Работая с Деном, который и правда был очень сведущ во всем, что касалась теории, Глинка всегда был настороже, к сообщениям учителя подходил осторожно.
Первоначальные опасения Глинки вполне оправдались. Высоко оценив дарование петербургского композитора, Ден, вольно или невольно, мечтал cделать Глинку своим русским последователем; тактично и мягко, но неизменно, стремился привить ему свои взгляды, вкусы и интересы, подсказывал в качестве образцов преимущественно немецкую музыку. Но Глинка упорно противился. Полученные от Дена знания! старался практически разработать и применить на русских народных темах. Так, на слова Жуковского, Дельвига, он написал два романса: «Дубрава шумит» и «Не говори, любовь пройдет». Тогда же написаны были и фортепианные вариации на тему романса русского музыканта Алябьева – «Соловей». Задумав создать попурри[85] из нескольких русских песен, Глинка старался и тут применить к родному русскому материалу то, что узнал от Дена. Такую же задачу решал он в симфониях: итальянской и русской, начатых в Берлине. В оба произведения он вплетал народные песни. То вдруг начинала звучать «Лявониха» – белорусская плясовая, слышанная когда-то в смоленской деревне, то протяжная, чисто русская песня, то песенка, кем-то исполненная в Неаполе, которую Глинка случайно подслушал на улице. Создавая симфонии, Глинка настойчиво добивался наилучшего звучания, тщательно искал наиболее удачного сочетания групп инструментов. Следы этой кропотливой работы остались в его партитурах в виде пометок: «подумать», «спросить про кларнеты», «попробовать скрипки».
Часто, решая какую-нибудь основную задачу, Глинка на начатом нотном листе выписывал сбоку страницы пришедший в голову посторонний мотив, который спустя много лет вспоминался. Так записал он тему для арии Ратмира «Чудный сон».
Бороться с влиянием Дена не всегда бывало легко. Однажды, набрасывая этюд увертюры-симфонии на круговую русскую тему, Глинка, невольно поддавшись внушениям теоретика, написал его «по-немецки» и тут же отбросил в сторону.
Все эти свои работы Глинка скрывал от Дена, не посвящая учителя в сущность и направление творческих замыслов. Михаил Иванович с радостью замечал, что с каждой новою вещью в его музыке все ясней выступает свое, самобытное, русское.

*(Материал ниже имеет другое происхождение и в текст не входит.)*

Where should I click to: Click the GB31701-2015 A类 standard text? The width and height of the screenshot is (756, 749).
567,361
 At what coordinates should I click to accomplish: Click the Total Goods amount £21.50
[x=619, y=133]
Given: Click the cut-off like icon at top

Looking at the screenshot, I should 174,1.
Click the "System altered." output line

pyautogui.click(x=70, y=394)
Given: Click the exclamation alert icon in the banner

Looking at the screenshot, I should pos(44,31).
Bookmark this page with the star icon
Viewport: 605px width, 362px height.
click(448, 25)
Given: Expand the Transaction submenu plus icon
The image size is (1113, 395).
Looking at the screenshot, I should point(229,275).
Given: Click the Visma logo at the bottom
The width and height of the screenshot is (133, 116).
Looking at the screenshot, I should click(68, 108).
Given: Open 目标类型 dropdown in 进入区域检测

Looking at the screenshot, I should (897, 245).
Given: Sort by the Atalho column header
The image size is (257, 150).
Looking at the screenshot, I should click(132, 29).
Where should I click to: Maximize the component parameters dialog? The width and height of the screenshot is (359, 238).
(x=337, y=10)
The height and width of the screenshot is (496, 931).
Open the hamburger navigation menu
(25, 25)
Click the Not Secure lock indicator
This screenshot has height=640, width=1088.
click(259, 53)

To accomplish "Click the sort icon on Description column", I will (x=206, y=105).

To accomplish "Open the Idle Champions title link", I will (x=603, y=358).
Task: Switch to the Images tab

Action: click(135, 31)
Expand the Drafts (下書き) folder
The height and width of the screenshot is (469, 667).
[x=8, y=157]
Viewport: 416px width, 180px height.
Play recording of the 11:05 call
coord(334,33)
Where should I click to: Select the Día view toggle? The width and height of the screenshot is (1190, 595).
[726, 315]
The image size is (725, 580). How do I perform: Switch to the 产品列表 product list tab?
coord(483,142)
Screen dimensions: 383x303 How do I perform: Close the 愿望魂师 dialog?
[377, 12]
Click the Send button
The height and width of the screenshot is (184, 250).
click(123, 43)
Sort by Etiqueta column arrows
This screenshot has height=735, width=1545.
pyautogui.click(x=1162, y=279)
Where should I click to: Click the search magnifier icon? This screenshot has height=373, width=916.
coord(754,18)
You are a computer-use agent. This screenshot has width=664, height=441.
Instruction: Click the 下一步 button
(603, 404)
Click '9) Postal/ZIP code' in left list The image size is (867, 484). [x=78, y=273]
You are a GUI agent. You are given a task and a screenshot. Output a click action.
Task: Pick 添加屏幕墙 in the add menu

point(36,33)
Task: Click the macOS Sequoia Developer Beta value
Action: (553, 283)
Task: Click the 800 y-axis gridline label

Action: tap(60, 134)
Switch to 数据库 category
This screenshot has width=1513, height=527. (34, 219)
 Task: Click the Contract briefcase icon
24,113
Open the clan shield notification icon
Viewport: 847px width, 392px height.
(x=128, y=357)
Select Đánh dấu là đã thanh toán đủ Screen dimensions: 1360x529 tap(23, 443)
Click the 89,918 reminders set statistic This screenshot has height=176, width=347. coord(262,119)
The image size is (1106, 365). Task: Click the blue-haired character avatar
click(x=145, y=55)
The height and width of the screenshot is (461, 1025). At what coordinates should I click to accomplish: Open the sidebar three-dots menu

Между тем наступила весна. Сестра собиралась домой, в Россию. Глинку тоже тянуло домой. За пять месяцев Глинка привел в систему свои теоретические познания, а Ден проверил с помощью Глинки основные положения музыкальной теории, которые он разрабатывал в своей книге. Оба остались довольны друг другом. Впрочем, Глинка не всегда укладывался в строгие рамки этих положений. Многое в его творчестве так и оставалось непонятным для Дена.